■ Article:
- - - - - - -

In [234]:
%matplotlib inline

In [235]:
import numpy as np
import pandas as pd
import matplotlib.pyplot as plt

# Working with Text Lab
## Information retrieval, preprocessing, and feature extraction

In this lab, you'll be looking at and exploring European restaurant reviews. The dataset is rather tiny, but that's just because it has to run on any machine. In real life, just like with images, texts can be several terabytes long.

The dataset is located [here](https://www.kaggle.com/datasets/gorororororo23/european-restaurant-reviews) and as always, it's been provided to you in the `data/` folder.

### Problem 1. Read the dataset (1 point)
Read the dataset, get acquainted with it. Ensure the data is valid before you proceed.

How many observations are there? Which country is the most represented? What time range does the dataset represent?

Is the sample balanced in terms of restaurants, i.e., do you have an equal number of reviews for each one? Most importantly, is the dataset balanced in terms of **sentiment**?

In [236]:
european_restaurant_reviews_data = pd.read_csv("data/European Restaurant Reviews.csv")
european_restaurant_reviews_data.index = european_restaurant_reviews_data.index + 1
european_restaurant_reviews_data

Unnamed: 0,Country,Restaurant Name,Sentiment,Review Title,Review Date,Review
1,France,The Frog at Bercy Village,Negative,Rude manager,May 2024 •,The manager became agressive when I said the c...

- - - - - - -

(Records for locating words and elements)

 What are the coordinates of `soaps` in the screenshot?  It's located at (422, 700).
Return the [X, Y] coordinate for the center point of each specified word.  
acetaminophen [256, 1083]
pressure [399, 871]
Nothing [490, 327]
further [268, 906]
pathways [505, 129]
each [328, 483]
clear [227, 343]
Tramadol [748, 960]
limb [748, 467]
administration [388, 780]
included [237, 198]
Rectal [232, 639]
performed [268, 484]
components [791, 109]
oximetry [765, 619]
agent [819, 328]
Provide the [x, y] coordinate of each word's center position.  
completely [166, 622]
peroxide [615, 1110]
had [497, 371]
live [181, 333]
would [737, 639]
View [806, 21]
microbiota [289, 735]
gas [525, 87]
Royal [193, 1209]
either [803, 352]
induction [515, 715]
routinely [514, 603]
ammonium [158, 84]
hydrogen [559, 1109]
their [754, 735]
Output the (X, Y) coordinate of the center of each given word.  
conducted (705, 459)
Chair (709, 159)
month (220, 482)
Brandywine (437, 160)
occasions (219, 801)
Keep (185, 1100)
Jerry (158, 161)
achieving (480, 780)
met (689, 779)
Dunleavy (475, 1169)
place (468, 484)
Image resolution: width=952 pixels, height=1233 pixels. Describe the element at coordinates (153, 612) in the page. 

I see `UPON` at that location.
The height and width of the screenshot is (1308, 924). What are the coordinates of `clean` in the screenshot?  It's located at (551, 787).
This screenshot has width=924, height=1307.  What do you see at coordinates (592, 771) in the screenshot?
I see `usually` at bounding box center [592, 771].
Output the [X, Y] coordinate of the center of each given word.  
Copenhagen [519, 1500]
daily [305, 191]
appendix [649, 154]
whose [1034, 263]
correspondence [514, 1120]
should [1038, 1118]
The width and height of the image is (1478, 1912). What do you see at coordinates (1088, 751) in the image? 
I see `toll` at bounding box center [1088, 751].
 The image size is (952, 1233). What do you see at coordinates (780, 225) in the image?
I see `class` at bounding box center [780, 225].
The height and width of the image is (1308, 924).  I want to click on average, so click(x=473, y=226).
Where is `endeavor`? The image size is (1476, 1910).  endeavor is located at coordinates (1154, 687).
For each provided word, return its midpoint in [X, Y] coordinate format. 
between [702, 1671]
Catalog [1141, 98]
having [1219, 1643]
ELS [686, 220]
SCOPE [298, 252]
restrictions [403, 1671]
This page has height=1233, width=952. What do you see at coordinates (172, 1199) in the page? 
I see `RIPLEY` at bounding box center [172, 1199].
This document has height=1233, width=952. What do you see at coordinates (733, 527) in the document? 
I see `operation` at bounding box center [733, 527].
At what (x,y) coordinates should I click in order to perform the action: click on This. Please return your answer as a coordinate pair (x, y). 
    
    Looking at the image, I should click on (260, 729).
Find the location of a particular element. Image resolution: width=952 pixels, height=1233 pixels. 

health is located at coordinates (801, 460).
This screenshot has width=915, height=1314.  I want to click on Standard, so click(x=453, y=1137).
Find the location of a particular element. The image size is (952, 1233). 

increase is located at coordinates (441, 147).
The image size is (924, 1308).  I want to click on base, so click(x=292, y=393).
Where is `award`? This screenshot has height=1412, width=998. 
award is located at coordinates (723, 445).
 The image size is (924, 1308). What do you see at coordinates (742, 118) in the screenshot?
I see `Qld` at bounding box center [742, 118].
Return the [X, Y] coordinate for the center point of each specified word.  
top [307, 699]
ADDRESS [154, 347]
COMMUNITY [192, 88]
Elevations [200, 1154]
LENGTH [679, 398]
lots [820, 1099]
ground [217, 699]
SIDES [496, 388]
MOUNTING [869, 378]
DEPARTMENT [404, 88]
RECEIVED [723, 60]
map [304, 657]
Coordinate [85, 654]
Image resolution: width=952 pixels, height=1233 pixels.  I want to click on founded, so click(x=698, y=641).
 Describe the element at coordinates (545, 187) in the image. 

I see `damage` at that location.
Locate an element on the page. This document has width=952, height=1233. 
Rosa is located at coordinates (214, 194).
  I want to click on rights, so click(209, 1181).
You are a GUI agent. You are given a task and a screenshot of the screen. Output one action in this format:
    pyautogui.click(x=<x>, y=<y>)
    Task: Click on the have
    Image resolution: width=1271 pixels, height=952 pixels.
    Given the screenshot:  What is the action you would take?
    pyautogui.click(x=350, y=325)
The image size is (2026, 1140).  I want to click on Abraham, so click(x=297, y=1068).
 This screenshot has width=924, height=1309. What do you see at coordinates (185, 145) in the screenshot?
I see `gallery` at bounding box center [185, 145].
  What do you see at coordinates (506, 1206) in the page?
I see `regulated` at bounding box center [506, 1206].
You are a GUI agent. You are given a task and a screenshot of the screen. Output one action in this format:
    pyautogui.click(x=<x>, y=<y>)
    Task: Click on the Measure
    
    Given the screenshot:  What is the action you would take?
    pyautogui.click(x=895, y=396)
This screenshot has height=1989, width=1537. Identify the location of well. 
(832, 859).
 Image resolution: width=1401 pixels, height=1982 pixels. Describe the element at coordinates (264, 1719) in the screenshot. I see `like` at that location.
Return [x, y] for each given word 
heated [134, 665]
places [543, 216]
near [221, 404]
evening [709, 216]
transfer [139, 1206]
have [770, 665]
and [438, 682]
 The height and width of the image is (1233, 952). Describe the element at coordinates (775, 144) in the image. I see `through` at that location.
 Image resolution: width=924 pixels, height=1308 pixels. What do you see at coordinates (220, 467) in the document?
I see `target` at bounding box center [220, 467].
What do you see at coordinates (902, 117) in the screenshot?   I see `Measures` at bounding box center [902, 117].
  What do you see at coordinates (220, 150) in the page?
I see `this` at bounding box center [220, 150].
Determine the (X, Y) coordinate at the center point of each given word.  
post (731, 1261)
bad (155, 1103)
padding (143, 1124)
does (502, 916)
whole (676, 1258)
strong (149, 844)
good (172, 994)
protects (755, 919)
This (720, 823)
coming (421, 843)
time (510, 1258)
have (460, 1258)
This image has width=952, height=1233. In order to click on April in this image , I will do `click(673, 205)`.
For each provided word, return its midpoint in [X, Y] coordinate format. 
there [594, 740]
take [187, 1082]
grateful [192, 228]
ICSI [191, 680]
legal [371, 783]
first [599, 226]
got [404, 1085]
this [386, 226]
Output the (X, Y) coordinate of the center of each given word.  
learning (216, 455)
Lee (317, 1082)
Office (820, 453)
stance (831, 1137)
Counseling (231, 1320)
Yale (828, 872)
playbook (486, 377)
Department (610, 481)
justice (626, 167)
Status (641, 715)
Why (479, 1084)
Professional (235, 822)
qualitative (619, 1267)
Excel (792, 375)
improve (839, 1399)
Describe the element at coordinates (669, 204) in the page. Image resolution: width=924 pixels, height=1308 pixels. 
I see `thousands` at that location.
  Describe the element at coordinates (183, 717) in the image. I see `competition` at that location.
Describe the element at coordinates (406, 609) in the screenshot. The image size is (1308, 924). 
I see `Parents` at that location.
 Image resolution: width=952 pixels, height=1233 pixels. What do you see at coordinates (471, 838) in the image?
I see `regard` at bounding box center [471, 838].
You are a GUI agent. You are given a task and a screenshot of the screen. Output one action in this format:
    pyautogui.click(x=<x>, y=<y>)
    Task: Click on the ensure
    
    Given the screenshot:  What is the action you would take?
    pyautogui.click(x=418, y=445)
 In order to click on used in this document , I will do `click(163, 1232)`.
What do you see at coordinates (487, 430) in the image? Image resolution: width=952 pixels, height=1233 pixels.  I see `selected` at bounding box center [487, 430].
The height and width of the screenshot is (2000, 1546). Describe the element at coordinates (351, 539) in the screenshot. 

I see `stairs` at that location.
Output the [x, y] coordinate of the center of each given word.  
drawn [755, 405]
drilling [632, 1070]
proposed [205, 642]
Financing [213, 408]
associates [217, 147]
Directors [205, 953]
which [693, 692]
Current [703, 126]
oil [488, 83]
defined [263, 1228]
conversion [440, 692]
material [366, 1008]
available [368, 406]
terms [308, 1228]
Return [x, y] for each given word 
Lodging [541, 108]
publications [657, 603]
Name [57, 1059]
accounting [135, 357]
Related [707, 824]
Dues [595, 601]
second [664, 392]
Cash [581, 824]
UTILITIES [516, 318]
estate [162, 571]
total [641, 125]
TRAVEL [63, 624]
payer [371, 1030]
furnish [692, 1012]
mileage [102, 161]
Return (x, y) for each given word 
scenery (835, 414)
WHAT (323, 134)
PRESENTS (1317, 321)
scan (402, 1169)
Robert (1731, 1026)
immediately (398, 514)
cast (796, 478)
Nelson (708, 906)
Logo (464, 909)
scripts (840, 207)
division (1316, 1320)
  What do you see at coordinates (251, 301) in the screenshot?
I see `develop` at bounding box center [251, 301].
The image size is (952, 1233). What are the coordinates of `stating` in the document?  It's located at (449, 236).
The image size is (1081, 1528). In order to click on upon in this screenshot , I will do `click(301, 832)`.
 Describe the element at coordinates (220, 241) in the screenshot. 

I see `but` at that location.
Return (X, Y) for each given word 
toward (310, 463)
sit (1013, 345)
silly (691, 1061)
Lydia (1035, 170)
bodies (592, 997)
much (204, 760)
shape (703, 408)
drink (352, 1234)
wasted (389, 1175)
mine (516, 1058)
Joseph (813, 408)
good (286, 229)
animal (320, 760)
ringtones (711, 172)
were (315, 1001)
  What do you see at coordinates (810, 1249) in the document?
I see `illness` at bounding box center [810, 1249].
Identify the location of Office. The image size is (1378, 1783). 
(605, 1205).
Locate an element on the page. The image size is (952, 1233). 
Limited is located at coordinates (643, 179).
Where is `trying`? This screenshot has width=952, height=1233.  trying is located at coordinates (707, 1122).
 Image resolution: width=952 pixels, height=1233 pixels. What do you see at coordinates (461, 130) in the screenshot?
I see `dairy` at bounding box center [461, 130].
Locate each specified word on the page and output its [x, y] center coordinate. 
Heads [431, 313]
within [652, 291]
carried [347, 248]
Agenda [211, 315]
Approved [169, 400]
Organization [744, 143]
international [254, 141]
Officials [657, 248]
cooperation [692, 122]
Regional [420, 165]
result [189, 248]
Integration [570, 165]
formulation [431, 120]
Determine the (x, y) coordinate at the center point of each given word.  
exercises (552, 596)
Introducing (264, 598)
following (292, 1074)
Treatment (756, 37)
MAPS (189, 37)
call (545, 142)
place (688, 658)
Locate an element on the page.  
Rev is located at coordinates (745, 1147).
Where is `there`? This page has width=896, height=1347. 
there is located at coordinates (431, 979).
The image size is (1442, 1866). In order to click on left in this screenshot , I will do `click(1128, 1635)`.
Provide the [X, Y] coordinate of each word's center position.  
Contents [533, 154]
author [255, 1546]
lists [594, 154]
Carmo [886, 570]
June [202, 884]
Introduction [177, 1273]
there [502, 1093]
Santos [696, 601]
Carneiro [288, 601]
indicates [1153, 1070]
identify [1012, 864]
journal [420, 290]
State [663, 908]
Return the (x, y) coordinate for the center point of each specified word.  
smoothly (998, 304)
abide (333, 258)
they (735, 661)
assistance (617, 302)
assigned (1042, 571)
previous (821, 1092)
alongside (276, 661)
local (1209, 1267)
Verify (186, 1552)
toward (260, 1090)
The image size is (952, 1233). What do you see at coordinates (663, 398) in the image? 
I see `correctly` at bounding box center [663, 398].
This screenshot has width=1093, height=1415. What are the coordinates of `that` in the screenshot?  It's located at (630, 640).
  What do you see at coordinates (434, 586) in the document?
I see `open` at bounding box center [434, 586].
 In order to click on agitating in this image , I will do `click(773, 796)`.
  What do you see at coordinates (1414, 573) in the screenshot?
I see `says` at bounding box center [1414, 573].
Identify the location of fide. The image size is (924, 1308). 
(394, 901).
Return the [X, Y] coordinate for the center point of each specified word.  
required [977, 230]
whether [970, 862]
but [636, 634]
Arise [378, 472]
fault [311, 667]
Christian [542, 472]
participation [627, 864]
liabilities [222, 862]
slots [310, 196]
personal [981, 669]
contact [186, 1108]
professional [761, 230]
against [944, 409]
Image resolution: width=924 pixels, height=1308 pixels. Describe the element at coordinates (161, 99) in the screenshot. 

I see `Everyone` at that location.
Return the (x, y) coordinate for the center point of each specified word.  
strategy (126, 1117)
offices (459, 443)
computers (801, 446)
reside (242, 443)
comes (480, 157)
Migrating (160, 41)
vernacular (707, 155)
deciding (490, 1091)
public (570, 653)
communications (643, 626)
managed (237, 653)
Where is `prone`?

- - - - - - -

Print the part of the restaurant reviews lab starting at "The dataset is located" and ending at "before you proceed.". The data is not needed here.

■ Written solution:
The dataset is located [here](https://www.kaggle.com/datasets/gorororororo23/european-restaurant-reviews) and as always, it's been provided to you in the `data/` folder.

### Problem 1. Read the dataset (1 point)
Read the dataset, get acquainted with it. Ensure the data is valid before you proceed.